Noon Briefings


The United Nations Headquarters Board of Inquiry report said the 19 September attack on the United Nations/Syrian Arab Red Crescent humanitarian convoy could have been carried out only by aircraft of the international Coalition Forces or the Russian Federation and the Syrian Arab Air Force, and that Coalition involvement was highly unlikely.

Evacuations escorted by the Syrian Arab Red Crescent and the International Committee of the Red Cross (ICRC) resumed today from eastern Aleppo, with United Nations teams at the Ramouseh Government checkpoint.  ICRC estimates that more than 25,000 people were evacuated from the besieged areas from 15 to 20 December.

This morning the Security Council adopted a resolution expressing alarm over the continued deterioration of the humanitarian situation in Aleppo and the large-scale need for urgent evacuations and aid.  The United Nations is on the ground monitoring and helping displaced people leaving the city’s remaining besieged areas.

The Deputy Secretary-General spoke today at the Security Council meeting on the human rights situation in the Democratic People’s Republic of Korea, noting that in 2014, a Commission of Inquiry concluded that crimes against humanity have been committed there — and rightly called for accountability.

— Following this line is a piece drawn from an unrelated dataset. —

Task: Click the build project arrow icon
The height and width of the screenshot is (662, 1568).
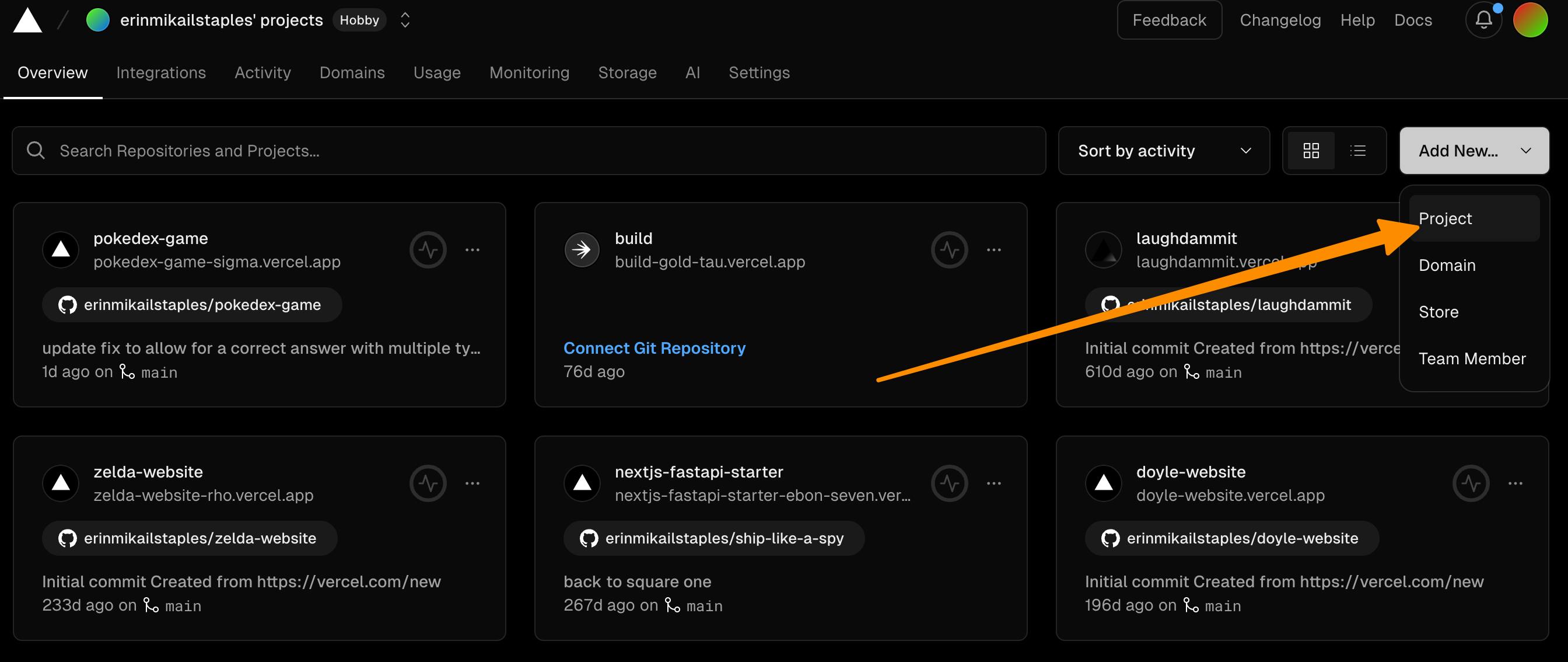Action: [582, 250]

The Acting Head of the United Nations Regional Office for Central Africa told the Security Council today that the Government had made progress engaging with armed groups through a formal framework, and that Lake Chad Basin countries had achieved substantial military and security successes against Boko Haram.

The World Food Programme (WFP) has been forced to halve food rations for some 434,000 refugees in Kenya’s Dadaab and Kakuma camps and in the new Kalobeyei settlement amid a severe funding shortage.  Supplies are expected to last only until the end of February unless WFP receives more funding quickly.